**Required work:** All lines in the data bearing the string "will" should be identified and copied.

[Saved data entries]
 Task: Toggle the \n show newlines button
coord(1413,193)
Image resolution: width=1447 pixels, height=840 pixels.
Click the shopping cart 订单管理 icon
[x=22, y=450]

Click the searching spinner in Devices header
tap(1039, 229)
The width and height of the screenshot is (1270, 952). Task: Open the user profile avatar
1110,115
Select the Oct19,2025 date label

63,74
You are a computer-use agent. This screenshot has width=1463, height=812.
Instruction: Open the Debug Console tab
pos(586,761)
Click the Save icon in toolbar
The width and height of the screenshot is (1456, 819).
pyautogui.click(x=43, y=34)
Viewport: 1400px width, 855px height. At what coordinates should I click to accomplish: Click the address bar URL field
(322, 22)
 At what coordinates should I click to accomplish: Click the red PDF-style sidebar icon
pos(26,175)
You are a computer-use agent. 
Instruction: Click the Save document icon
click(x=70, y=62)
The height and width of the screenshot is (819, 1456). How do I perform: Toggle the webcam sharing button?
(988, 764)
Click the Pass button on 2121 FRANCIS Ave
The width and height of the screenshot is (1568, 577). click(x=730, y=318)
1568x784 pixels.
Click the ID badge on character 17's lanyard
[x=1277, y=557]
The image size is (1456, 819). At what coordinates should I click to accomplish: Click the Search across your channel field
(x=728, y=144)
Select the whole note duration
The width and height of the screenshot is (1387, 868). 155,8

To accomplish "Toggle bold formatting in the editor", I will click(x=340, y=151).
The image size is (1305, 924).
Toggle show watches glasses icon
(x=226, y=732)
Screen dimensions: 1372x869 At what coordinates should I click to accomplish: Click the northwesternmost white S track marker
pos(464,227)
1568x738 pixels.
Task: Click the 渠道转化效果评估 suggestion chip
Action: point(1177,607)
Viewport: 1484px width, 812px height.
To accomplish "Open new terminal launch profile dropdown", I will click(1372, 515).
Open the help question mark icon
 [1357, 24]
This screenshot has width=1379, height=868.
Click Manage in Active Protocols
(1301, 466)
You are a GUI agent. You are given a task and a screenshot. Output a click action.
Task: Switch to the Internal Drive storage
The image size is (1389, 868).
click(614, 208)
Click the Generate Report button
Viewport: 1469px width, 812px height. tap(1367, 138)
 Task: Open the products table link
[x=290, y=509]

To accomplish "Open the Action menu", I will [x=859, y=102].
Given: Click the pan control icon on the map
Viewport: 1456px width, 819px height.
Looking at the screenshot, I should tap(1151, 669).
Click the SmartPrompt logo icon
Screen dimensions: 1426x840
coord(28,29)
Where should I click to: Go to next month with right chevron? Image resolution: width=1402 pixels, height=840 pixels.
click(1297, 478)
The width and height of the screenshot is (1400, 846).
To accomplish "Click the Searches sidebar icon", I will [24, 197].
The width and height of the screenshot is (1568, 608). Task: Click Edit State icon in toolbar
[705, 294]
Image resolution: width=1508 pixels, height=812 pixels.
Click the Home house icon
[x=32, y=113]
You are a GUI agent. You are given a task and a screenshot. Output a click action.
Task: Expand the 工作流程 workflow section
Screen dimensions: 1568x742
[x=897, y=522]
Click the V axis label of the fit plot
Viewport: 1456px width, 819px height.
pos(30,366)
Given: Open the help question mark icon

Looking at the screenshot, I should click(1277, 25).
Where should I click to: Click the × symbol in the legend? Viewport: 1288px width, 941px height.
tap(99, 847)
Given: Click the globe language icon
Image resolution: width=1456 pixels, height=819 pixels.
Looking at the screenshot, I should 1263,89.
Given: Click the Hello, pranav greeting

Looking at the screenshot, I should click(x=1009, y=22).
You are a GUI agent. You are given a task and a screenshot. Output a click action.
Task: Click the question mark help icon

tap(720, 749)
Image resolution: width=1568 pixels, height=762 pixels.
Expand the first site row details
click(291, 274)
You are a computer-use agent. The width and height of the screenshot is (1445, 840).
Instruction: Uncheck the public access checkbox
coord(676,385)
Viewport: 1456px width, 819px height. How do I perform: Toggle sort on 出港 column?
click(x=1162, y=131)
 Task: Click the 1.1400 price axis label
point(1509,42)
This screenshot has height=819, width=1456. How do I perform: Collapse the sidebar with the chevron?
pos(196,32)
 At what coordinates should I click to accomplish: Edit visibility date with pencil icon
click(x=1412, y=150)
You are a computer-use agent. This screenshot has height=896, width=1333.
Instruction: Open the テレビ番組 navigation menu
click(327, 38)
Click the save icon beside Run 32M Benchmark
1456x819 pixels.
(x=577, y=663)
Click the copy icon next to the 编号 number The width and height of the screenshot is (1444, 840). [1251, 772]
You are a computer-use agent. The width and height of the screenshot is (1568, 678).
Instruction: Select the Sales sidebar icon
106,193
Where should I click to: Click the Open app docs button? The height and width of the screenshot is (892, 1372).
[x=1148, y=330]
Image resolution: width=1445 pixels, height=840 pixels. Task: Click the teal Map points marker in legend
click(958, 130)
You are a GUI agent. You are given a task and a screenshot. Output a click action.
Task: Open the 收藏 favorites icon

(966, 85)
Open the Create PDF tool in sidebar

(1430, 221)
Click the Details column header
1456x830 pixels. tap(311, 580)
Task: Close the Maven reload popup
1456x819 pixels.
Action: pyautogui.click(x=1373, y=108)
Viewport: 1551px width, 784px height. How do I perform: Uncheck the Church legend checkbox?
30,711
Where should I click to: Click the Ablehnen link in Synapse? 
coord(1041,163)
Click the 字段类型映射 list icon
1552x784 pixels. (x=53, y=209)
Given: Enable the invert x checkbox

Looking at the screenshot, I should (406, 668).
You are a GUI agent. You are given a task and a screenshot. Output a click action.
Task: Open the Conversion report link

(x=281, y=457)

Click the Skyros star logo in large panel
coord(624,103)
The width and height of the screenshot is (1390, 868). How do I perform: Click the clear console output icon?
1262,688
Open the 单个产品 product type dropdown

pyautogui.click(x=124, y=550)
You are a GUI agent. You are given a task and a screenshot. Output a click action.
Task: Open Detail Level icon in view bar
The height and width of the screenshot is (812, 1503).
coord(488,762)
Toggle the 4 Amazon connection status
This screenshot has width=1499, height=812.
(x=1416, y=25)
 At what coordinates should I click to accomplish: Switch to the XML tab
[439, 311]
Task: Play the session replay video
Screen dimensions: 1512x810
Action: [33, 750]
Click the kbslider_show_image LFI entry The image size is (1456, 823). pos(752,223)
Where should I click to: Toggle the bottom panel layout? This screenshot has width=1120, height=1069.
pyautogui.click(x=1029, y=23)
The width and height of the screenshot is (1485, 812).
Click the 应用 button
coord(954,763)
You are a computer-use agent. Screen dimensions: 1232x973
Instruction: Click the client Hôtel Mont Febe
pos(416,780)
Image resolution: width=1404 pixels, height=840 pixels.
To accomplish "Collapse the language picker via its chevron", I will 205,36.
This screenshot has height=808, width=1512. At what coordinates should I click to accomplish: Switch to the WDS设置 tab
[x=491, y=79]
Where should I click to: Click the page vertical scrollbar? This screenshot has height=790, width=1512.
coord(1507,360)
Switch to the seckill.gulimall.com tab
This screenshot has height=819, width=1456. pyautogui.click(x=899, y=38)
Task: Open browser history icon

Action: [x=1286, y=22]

**Answer for the task:**
To accomplish "Toggle bold formatting in the editor", I will click(x=340, y=151).
To accomplish "Open new terminal launch profile dropdown", I will click(1372, 515).
To accomplish "Open the Action menu", I will [x=859, y=102].
To accomplish "Click the Searches sidebar icon", I will [24, 197].
To accomplish "Collapse the language picker via its chevron", I will 205,36.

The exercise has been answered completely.